- [Problem statement]:
In the essay below about Susan and Bill, what size rut did the black bear wear out after moving into his new habitat?

- [Given passage]:
/---

What if You Had No Limits?

What if You Had No Limits?

If someone had a yogi couple of the year award, I would nominate Susan and Bill. No, Susan can’t put her leg behind her head while balancing on her arms. I’ve never seen Bill float from downward dog into a handstand and then gracefully glide into a seated position. Susan has beat up her knees so much skiing and running over the years that lotus may forever elude her.

But they are my nominees nonetheless.

Susan and Bill

On vacation here in Nosara, Susan came across the Ashtanga yoga class I’ve been teaching while Laura, the regular teacher, is visiting the states. Susan had studied Ashtanga before, but ended up with a strict teacher in Telluride who insisted everyone learn the chants and the Sanskrit names for the poses. I think Susan’s curious and joyful nature felt a bit caged with her teacher’s stringent rules.

But Susan liked my class and brought Bill, who has never studied yoga, to the next one. They became my regulars, showing up like clockwork at 8 A.M. every other morning.

I need to point out here (with their permission) that Susan and Bill are in their early seventies. They are practicing ASHTANGA. And they are doing so playfully and joyfully. Most yogis I know run the other way when they hear the word Ashtanga. They think it’s too rigid, too hard, to conforming.

Ashtanga

Because, seriously, who really does this?

On this vacation, in addition to recommitting to a yoga practice, Susan is taking Spanish lessons. Bill is learning how to surf. Susan is getting over her life-long fear of the water by riding the waves on a boogie board.

Did I mention that they are in their 70’s? Most people their age would be settled into the comfortable patterns and conditions of their long lives, willing to settle for a familiar and risk-free way of being. In fact, most of us do that regardless of our age or physical state.

This couple is barging through several so-called barriers on just one vacation.

When I was growing up in in Miami, my family frequented the Crandon Park Zoo. It was an old-fashioned zoo, with tiny cages for the animals. I remember feeling a familiar pang of melancholy every time I watched the black bear pacing in his 10’x20’ cage, rolling his head from side to side. Those bars literally limited the potential of his life.

In the 1970’s construction began on a new, modern zoo with large, natural habitats. Over the next several years, the zookeepers began migrating the animals to their new homes.

Black Bear

The black bear got a big new expanse of land, with a moat instead of bars. Yet when they moved him in, he wore out a 10’x20’ rut, pacing the same exact path he had created in his cage for so many years. The conditioning in his mind and spirit was so powerful that the bars, though physically gone, still confined him.

At seventy-something, it would be so easy for Susan and Bill to opt for a similar way—to be the black bear in his imaginary cage. They might have listened to the voices in their heads.

“Ashtanga is too strict and too hard for my weathered joints.”

“I am too old to learn Spanish.”

“I can’t surf at my age—don’t be ridiculous!”

“I’ve been afraid of water all my life, that’s never going to change.”

Instead, every morning Susan and Bill get up, look around and see potential. They see options and possibilities where you and I might see fear or discomfort. There are no bars—imaginary or otherwise—that keep them from experiencing life to its fullest.

They brought their playful and warm spirits to class every day, reminding me of that black bear at the new Miami Zoo. Months after moving in, he finally looked up and saw all that was available to him in his new world. He saw that the bars that kept him pacing that same space every day were all in his little bear brain.

And, despite a lifetime of conditioning, he stepped out of his rut and got to the business of living.

We can all learn a lesson from that black bear. And from my new friends Susan and Bill.

\---

- [Dataset excerpts]:
/---

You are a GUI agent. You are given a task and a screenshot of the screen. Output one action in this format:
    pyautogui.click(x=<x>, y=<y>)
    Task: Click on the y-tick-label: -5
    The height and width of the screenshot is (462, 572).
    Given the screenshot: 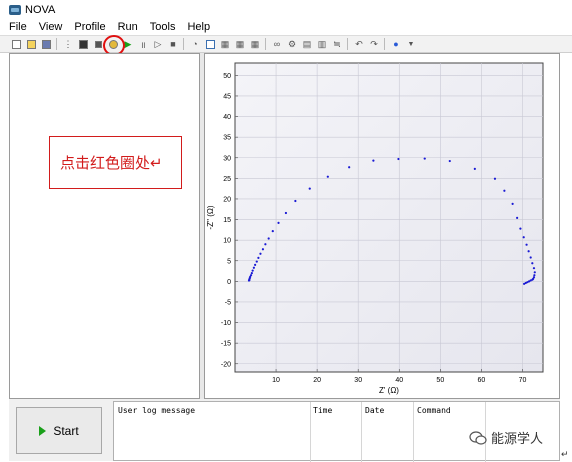 What is the action you would take?
    pyautogui.click(x=228, y=302)
    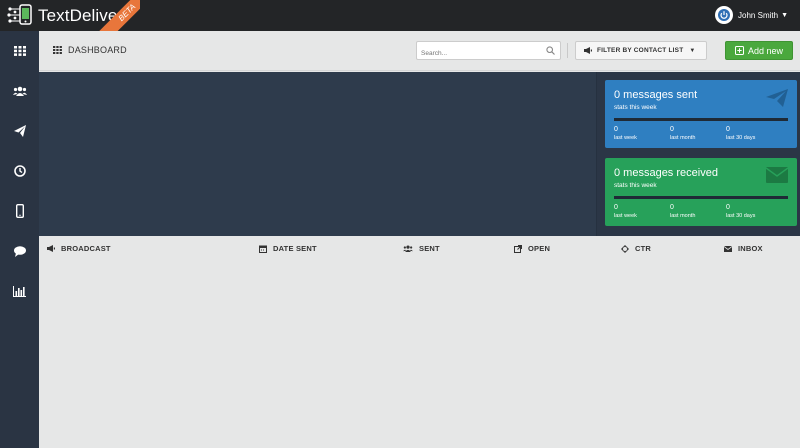 Image resolution: width=800 pixels, height=448 pixels. I want to click on broadcast-table-header: BROADCAST DATE SENT SENT OPEN CTR INBOX, so click(420, 248).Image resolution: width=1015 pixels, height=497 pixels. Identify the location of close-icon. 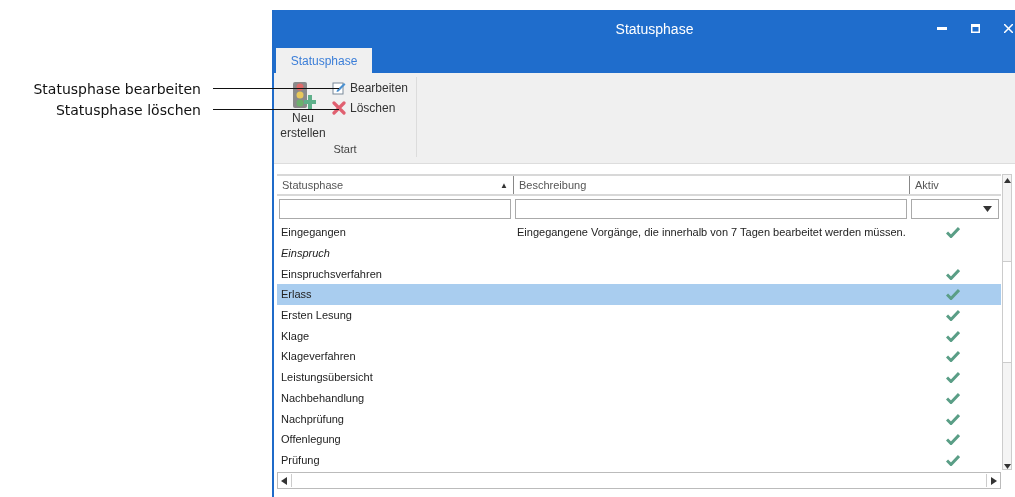
(1008, 28).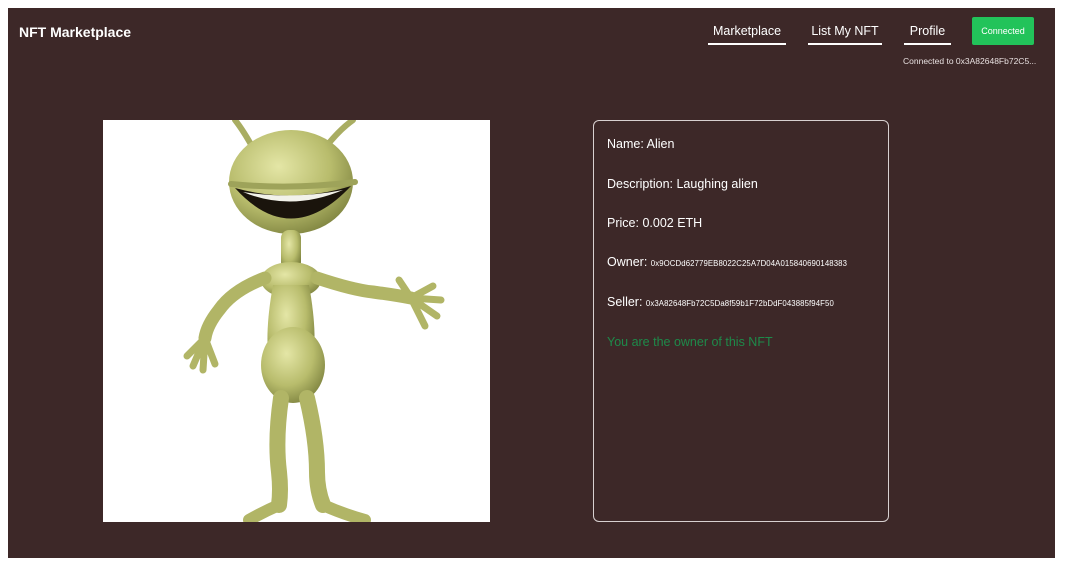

\---

- [Response to the task]:
A 10’x20’ rut.